Re: "unexpected duplicate for tablespace" problem in logical replication

Поиск
Список
Период
Сортировка
От Kyotaro Horiguchi
Тема Re: "unexpected duplicate for tablespace" problem in logical replication
Дата
Msg-id 20220412.114539.151610727144113536.horikyota.ntt@gmail.com
обсуждение исходный текст
Ответ на Re: "unexpected duplicate for tablespace" problem in logical replication  ("wangsh.fnst@fujitsu.com" <wangsh.fnst@fujitsu.com>)
Ответы Re: "unexpected duplicate for tablespace" problem in logical replication
Re: "unexpected duplicate for tablespace" problem in logical replication
Список pgsql-bugs
At Mon, 11 Apr 2022 10:24:26 +0000, "wangsh.fnst@fujitsu.com" <wangsh.fnst@fujitsu.com> wrote in 
> Please see the attachment

Sorry for being late, but this seems to be in the wrong direction.

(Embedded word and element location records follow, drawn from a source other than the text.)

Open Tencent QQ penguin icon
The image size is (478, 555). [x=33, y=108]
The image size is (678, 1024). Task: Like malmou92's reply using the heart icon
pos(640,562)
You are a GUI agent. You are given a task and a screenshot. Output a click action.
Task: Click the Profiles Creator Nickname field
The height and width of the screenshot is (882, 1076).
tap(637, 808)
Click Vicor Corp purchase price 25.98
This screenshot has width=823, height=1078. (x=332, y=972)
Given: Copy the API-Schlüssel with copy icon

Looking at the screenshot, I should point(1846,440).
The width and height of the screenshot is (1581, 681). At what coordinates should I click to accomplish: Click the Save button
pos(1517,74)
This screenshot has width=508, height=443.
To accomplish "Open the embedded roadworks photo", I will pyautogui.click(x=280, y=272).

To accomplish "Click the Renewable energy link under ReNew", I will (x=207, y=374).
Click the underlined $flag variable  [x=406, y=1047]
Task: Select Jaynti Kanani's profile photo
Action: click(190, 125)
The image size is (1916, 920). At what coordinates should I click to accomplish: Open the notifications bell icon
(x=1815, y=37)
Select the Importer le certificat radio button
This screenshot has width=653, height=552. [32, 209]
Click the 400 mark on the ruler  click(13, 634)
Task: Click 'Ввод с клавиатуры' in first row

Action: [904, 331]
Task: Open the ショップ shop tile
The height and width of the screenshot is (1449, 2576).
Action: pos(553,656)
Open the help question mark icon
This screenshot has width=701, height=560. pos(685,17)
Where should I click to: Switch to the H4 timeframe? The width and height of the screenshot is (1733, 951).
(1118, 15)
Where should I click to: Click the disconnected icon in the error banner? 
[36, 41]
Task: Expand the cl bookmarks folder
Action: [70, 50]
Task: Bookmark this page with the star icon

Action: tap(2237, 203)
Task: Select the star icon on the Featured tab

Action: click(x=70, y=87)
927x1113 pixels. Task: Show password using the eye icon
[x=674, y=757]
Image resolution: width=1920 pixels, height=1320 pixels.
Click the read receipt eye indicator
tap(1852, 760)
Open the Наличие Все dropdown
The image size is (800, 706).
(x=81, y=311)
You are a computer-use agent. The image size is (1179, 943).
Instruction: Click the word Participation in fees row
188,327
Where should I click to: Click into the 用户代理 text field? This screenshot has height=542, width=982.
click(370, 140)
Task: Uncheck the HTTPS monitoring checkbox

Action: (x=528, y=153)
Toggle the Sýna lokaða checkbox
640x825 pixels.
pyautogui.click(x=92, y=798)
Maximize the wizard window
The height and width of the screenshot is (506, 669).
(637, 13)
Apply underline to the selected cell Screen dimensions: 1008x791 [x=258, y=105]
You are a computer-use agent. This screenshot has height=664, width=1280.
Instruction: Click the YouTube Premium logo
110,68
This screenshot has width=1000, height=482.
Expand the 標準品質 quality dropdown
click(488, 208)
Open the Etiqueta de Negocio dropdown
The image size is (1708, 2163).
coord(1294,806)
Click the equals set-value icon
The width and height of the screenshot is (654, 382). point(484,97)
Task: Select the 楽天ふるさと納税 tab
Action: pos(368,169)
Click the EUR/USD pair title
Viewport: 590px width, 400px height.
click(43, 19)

In the problem case, as you know, GetNewRelFileNode does *not* check
oid uniqueness in pg_class.  The on-catalog duplicate check is done
only when the result is to be used as the *table oid* at creation.  In
other cases it chooses a relfilenode that does not duplicate in
storage file names irrelevantly to the relation oid.  As the result
Non-temporary and temporary tables have separate relfilenode oid
spaces, either intentional or not..

Thus, I think we don't want GetNewRelFileNode to check for duplicate
oid on pg_class if pg_class is not passed since that significantly
narrow the oid space for relfilenode.  If we did something like that,
we might do check the existence of file names of the both non-temp and
temp in GetNewRelFileNode(), but that also narrows the relfilenode oid
space.

RelidByRelfilenode is called by autoprewarm, logical replication, and
pg_filenode_relation. In the autoprewarm and logical replication
cases, it is called only for non-temprary relations so letting the
function ignore (oid duplicating) temp tables works.
pg_relfilienode_relation is somewhat dubious.  It is affected by this
bug.  In the attached PoC, to avoid API change (in case for
back-patching), RelidByRelfilenode ignores duplcates of differernt
persistence.  Also the PoC prioritize on persistent tables to
temporary ones but I'm not sure it's good decision, but otherwise we
need to change the signature of pg_filenode_relation.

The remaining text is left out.